*Short problem 1:*
Answer these from the notes on Greek warfare below, one per line:
(a) What catalog plate number is cited for Richter in note 25?
(b) According to note 26, around what date do figure representations first appear?
(c) Which pages of Anderson 1970 does note 27 cite?
*Short problem 2:*
Please return word for word the section of the notes on Greek warfare starting at "24. Snodgrass 1967:56, 80." and ending at "n. 21) 195.".

━━ Source passage ━━

24. Snodgrass 1967:56, 80.
25. G.M.A.Richter, Catalog of the Greek Sculptures in the Metropolitan Museum of Art (Cambridge, Mass., 1954), pl. 82; Anderson 1970: pl. 10 and Richter (supra n. 21) 195.
26. The nature of fighting and equipment in the Dark Ages is a difficult topic. The web of relative historicity in Homer—Mycenaean, Dark Age, or 750–700 BC—is difficult to unravel. Archaeological evidence such as burial finds are not representative of society as a whole but are often predicated on class considerations, and few Geometric vases contain clear pictures of fighting. In any case, figure representations do not appear until the very end of the period (e.g. ca 800 BC). Nevertheless, there is a consensus that in the eleventh, tenth, and ninth centuries many warriors were equipped with non-metallic body armor, long swords, thrusting (and later) throwing spears, and flat, round, and rectangular shields. Most believe that these aristocratic fighters made some such frequent use of the horse, and fought in a highly mobile, fluid, and individual fashion. I do not know when phalanx tactics first emerged in Greece, nor how long such shock fighting had existed with traditional, duellist weapons within this general period. We can be sure only that the 'phalanx' did emerge at least before Homer and prior to the introduction of hoplite weapons.
27. Cf. Snodgrass 1967:91–5; Anderson 1970:20–4.

━━━
━━ Records supplied ━━

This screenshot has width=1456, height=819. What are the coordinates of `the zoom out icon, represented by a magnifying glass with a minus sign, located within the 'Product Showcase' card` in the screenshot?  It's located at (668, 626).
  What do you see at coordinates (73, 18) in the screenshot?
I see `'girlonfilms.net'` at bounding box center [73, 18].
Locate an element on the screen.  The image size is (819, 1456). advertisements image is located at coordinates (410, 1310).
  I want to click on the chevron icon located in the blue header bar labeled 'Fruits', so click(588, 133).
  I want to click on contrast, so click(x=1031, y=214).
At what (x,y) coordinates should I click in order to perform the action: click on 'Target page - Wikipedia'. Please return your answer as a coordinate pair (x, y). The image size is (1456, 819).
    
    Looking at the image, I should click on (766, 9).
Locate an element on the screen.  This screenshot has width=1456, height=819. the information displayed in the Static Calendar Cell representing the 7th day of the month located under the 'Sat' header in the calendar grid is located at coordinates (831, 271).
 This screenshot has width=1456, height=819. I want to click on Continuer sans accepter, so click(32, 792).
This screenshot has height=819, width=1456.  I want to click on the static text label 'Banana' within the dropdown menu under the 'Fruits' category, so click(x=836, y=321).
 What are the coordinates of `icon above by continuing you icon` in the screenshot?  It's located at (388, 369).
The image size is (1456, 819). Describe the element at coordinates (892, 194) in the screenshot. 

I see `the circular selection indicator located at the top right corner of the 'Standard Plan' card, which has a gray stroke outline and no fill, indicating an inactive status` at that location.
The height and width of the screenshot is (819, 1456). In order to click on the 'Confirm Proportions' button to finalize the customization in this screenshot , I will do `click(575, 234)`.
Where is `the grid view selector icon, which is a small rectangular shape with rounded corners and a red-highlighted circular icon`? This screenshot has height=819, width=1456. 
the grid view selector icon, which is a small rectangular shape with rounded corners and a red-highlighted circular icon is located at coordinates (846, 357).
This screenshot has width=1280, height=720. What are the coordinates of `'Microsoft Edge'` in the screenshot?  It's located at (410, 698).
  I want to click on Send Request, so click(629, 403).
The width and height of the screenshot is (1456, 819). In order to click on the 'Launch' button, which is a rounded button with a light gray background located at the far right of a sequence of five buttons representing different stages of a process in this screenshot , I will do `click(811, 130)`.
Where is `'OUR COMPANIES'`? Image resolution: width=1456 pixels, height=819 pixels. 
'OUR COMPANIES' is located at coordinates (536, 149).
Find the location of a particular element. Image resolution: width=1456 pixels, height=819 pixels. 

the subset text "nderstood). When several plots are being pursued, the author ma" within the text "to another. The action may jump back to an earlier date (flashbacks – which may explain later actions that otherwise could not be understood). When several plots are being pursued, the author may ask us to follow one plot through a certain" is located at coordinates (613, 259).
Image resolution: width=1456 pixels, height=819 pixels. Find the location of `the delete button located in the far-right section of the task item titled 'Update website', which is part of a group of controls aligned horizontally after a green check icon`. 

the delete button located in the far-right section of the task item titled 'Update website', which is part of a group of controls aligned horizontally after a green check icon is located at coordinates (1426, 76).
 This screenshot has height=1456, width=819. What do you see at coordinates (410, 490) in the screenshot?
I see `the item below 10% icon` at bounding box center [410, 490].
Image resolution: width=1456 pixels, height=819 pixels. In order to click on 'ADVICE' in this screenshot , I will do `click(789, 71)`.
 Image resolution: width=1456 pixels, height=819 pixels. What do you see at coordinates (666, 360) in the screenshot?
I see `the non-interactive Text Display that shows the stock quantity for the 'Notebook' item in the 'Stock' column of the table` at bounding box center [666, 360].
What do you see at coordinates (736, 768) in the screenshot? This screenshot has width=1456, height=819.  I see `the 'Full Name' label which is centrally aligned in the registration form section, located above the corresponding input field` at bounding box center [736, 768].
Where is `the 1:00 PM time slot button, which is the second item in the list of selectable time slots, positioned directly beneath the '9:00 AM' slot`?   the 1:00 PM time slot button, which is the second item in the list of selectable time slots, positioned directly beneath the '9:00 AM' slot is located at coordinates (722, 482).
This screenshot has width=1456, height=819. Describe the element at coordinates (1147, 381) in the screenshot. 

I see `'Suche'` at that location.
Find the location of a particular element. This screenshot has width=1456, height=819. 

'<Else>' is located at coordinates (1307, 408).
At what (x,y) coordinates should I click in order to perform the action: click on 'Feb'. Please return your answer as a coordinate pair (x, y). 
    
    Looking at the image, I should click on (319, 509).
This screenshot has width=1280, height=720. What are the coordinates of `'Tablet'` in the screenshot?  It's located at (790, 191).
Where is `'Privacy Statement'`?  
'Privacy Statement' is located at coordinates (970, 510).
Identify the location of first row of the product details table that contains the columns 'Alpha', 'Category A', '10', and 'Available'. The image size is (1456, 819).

━━━

*Complete answer 1:*
(a) Plate 82.
(b) Around 800 BC.
(c) Pages 20–4.

*Complete answer 2:*
24. Snodgrass 1967:56, 80.
25. G.M.A.Richter, Catalog of the Greek Sculptures in the Metropolitan Museum of Art (Cambridge, Mass., 1954), pl. 82; Anderson 1970: pl. 10 and Richter (supra n. 21) 195.